How Positivity Helps You 'Pick Your Battles'
Positive parenting. Focus on their strengths, on their successes. Downplay and redirect those moments when they miss the mark.
Easier said than done, isn’t it?
Really, stay positive?
When my ADHD teen is making me crazy? When, for the 17th time (today), I’m asking him, as directly and politely as I can, to turn off his electronics and get to bed. When I really want to scream and throw away his phone?
We discuss this topic in the Parent Success System coaching groups and in Sanity School®. It's part of our ImpactParents Model and key to the coach approach. Across the board, we agree that we parents want to be more positive and more supportive. We also want to be less critical and frustrated.
But how to pick your battles?
Josh McDowell said, “Rules without relationship leads to rebellion.” So true.
I know firsthand that I’m much less effective as a parent when my kids feel disconnected from me like I’m not on their side. When our bond is strong, then my ability to parent and influence is magnified.
Take this morning, for instance.
My kid has been struggling for the past few weeks. Something personal is really bugging him. I can see it, but he doesn’t want to share it with me yet – mostly because it’s not cool to talk to Mom right now. So my job is to find a way to be there for him without him knowing it.
The challenge is that it's reached the point where whatever is bothering him is impacting his school work and his ability to follow the rules at home. Lots of things to correct or punish.
But instead of asking myself, “What does my child need to follow the rules and get his homework done?” positive parenting takes me in a different direction. If I stop for a minute and ask myself, “What does my kid need now to feel loved and supported?” I am getting back on his team.
With this approach, the solutions change, the approach changes, and, ultimately, your opportunity to parent expands. Instead of yelling, you are bringing them ice cream; and instead of everyone going to bed frustrated and angry, they are watching TV with you and kissing you good night. Instead of shutting you out, your kids open up (at least a little).
So back to this morning.

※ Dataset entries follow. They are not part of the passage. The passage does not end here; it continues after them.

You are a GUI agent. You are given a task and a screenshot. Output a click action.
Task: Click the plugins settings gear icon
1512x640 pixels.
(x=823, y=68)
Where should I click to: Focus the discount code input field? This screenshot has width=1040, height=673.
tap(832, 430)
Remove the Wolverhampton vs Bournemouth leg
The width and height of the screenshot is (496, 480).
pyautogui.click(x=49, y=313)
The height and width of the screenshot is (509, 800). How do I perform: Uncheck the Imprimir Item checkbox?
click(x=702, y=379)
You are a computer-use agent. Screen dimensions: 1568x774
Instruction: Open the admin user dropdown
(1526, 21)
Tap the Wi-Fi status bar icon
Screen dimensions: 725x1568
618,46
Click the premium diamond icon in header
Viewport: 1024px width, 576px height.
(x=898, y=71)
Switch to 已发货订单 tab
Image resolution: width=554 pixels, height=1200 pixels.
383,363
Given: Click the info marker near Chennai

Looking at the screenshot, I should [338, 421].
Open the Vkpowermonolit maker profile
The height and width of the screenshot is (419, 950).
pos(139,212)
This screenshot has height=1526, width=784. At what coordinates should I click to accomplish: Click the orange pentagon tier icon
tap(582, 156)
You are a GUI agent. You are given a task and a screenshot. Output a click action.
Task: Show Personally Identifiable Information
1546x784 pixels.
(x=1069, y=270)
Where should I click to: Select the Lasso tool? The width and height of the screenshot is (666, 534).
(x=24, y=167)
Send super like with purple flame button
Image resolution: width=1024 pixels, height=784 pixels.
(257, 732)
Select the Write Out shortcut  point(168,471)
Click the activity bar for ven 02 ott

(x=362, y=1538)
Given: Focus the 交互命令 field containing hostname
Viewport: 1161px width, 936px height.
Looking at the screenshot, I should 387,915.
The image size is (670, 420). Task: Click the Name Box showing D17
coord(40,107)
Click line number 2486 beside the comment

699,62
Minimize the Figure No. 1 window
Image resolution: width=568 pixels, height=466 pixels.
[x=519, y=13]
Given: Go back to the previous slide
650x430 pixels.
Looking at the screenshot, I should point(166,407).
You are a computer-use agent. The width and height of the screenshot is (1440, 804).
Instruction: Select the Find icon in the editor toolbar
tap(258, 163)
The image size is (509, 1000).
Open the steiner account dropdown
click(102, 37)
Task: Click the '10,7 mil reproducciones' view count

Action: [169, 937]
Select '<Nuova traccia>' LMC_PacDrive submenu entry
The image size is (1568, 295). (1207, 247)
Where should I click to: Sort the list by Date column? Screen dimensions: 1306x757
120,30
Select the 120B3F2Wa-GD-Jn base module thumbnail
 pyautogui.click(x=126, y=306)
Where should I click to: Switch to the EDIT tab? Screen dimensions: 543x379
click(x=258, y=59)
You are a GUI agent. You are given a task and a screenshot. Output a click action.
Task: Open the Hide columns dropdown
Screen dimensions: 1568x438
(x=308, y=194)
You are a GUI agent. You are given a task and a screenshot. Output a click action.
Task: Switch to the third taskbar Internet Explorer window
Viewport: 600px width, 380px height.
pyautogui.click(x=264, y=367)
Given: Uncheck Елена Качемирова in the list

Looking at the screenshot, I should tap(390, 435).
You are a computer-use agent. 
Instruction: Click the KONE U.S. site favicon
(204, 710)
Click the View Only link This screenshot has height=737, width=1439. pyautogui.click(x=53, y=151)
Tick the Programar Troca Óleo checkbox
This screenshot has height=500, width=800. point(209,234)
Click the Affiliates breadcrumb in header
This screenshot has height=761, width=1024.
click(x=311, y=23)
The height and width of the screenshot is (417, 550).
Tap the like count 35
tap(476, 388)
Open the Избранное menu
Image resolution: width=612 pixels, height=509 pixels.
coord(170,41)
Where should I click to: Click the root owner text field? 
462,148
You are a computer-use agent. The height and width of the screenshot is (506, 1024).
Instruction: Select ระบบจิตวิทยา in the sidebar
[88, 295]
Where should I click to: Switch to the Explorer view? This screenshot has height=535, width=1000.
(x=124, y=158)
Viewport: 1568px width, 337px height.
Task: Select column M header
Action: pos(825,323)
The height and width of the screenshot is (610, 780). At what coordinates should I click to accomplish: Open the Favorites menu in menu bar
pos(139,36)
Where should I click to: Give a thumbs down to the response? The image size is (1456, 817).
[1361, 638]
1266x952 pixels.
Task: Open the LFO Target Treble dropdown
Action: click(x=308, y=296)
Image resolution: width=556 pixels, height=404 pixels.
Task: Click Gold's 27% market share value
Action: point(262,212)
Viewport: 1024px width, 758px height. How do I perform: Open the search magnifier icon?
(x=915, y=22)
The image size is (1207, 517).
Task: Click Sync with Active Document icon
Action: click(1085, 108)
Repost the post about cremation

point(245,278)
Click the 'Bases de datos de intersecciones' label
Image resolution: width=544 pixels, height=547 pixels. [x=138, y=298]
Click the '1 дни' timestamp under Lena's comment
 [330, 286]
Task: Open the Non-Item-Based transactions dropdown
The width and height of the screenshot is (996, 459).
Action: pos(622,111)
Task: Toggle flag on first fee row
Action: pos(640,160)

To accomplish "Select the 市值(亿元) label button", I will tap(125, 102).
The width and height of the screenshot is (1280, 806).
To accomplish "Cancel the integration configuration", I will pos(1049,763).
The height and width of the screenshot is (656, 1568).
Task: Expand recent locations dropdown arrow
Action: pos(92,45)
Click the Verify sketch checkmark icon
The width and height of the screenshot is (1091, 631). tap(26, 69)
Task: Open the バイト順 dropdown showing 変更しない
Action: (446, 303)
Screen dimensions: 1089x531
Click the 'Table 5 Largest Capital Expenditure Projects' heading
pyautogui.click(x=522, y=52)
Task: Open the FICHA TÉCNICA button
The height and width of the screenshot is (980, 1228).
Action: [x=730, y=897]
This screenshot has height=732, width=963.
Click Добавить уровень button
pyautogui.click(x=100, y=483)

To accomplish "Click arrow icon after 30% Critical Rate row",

My natural reaction was to get angry and go into “search and destroy mode.” As I recognized that there wasn’t an emergency that couldn’t wait at least a few hours to be resolved, I was able to calm myself down enough to problem-solve. I focused the morning on getting out the door and connecting with my kid – so that we CAN have a tough conversation AFTER school.
As an added benefit, I was even able to learn a little something I never expected – a critical piece to the puzzle of supporting my teen in managing this really challenging part of his life. I can’t tell you anymore right now – gotta respect his privacy on this one – but I’ll let you know how it goes when I can.
Learn to Re-Focus
In the meantime, here’s the bottom line: when you can take a deep breath and find a way to keep your cool and focus on building a strong relationship, the opportunities you’re looking for will just naturally show up. Better still, you'll go from trying to figure out how to pick your battles to working collaboratively with your kids to create a more peaceful home.
Not too sure how to pick your battles? I’m positive!